■ Reading passage
=== Begin Enclosure ===
This is the test that filters out 80% of "cool ideas". If nobody will pay €60 for a thing you've already given them once, free, by hand, you don't have a business — you have a hobby that solves nobody's emergency. That's fine, but it's not what you're doing.
5. The falsifiable forecast (cost: €0, time: 2 days)
Write down, before you build anything, what you think week one of revenue will look like. Number of customers. Total revenue. Average transaction. Conversion rate from page visit to paid. Then run a real campaign — small ad budget, your own outreach, a Reddit post in a relevant subreddit, a cold-email sequence — and compare reality to your forecast.
If reality is within 50% of your forecast, you understand your market. Build. If reality is 5× lower than you predicted, you don't, and your business plan is built on confidence that the world doesn't share. Stop and figure out why before you commit engineering.
The total budget
If you spend more than €500 across all five tests, you're using the wrong tools. The classic stack — a domain (€10), a Marcus-generated landing page (free, first project), a small Google or Reddit ad budget for traffic (€100–€200), a Notion or Airtable lead tracker (free), and an hour of Stripe Checkout (free if you don't take payments yet) — covers it.
The point of cheap is that you can run the same five tests on three competing ideas in the same month. By the end of that month, one of those ideas has clearly outperformed the others, and you have evidence — not opinion — that it's the one to commit to.
What changes when you have an AI builder
The reason this framework was hard to run in 2018 is that "build a landing page that looks legit" took two days of fighting with WordPress, and "wire Stripe to a checkout flow" took another day of fighting with documentation. Each test was cheap in money and expensive in attention.
An AI builder collapses both into the same hour you'd use to write the pitch. You describe the offer, the audience, and the price; the page exists, hosted, with the form wired and the analytics on. The variant of test 4 — "what if I price it at €120 instead of €60?" — is one prompt, not one engineering ticket.
The implication is that if you're not running this five-test framework on every promising idea before committing engineering, you're choosing to spend more money than you have to. The cost of running the framework approached zero in 2025; not running it is now an active decision.
What this framework is not
This is for product-market-fit validation of a B2B or B2C software idea where someone will give you money in week one. It's not for:
- Two-sided marketplaces, which need cold-start tactics that don't fit in five tests. (See: every Uber-clone post-mortem ever.)
=== End Enclosure ===
■ Data
=== Begin Enclosure ===
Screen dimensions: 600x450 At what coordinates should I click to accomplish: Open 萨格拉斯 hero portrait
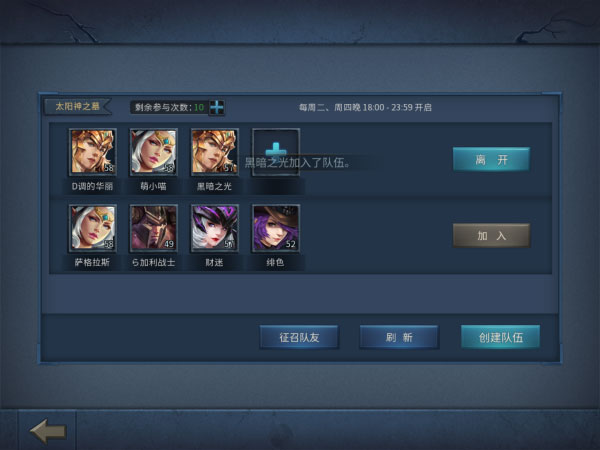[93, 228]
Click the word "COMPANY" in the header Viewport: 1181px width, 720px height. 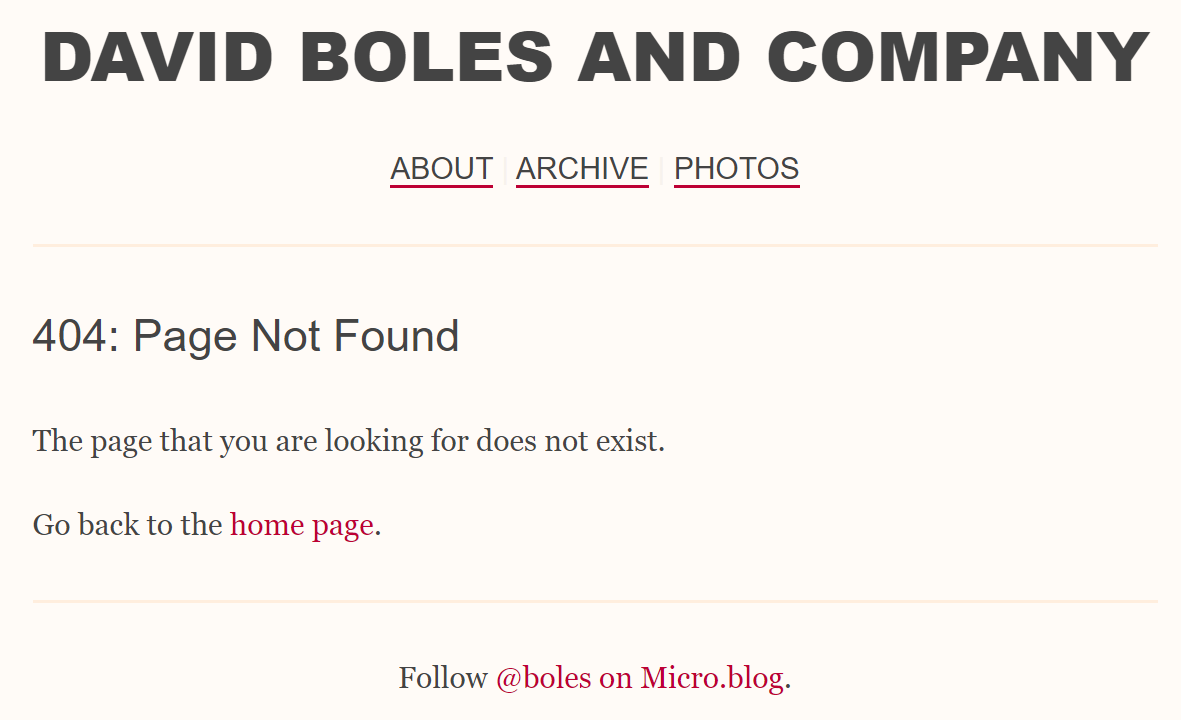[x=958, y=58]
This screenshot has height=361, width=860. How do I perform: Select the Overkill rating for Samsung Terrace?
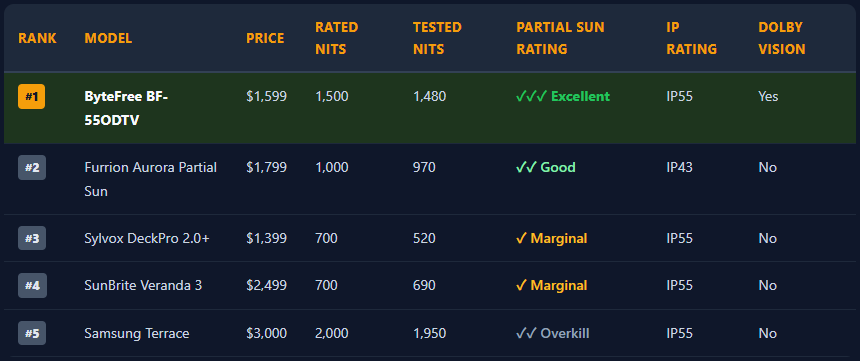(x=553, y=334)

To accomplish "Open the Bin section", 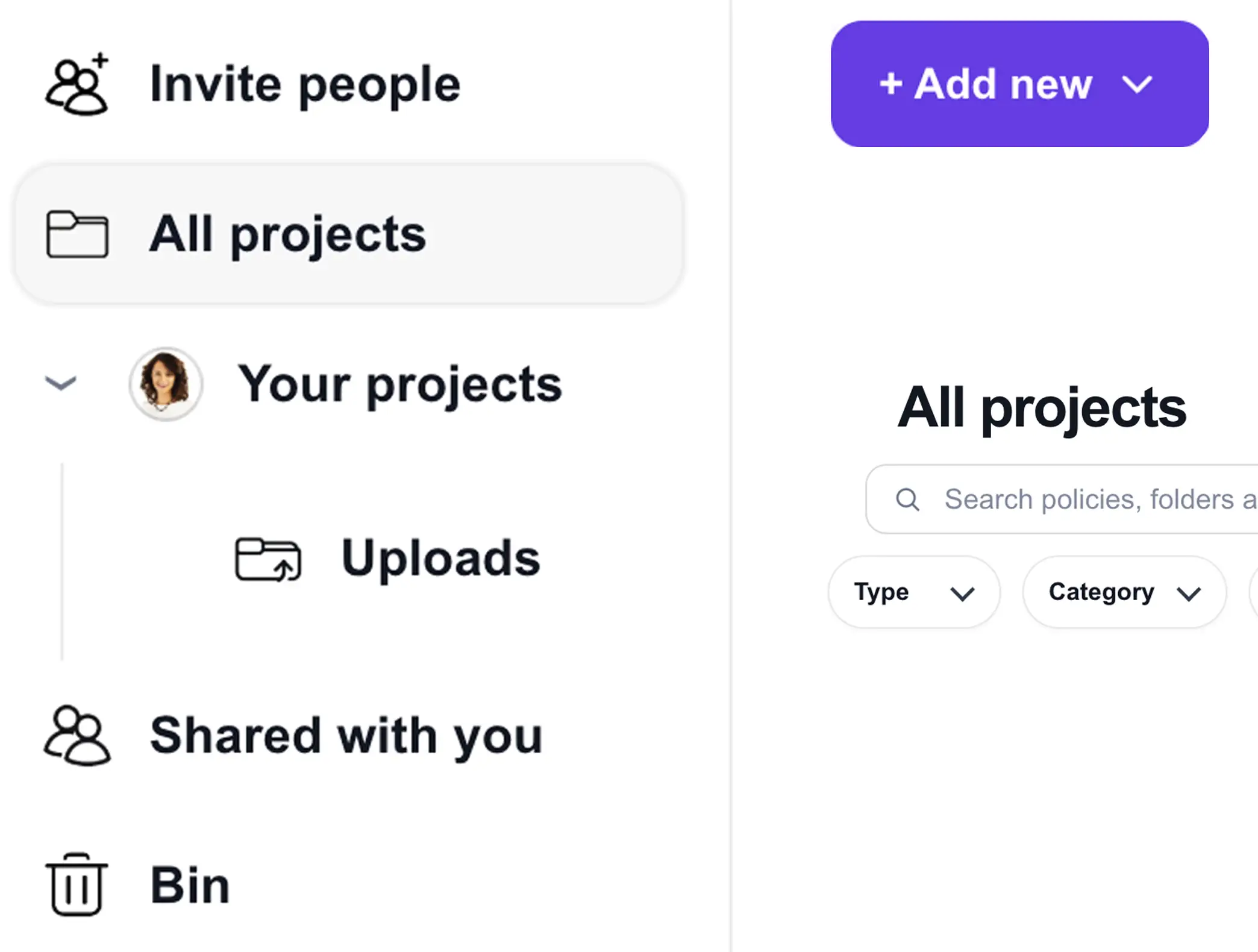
=== End Enclosure ===
In the text on validating business ideas, how much total spending across all five tests means you are using the wrong tools?

■ Written reply
More than €500.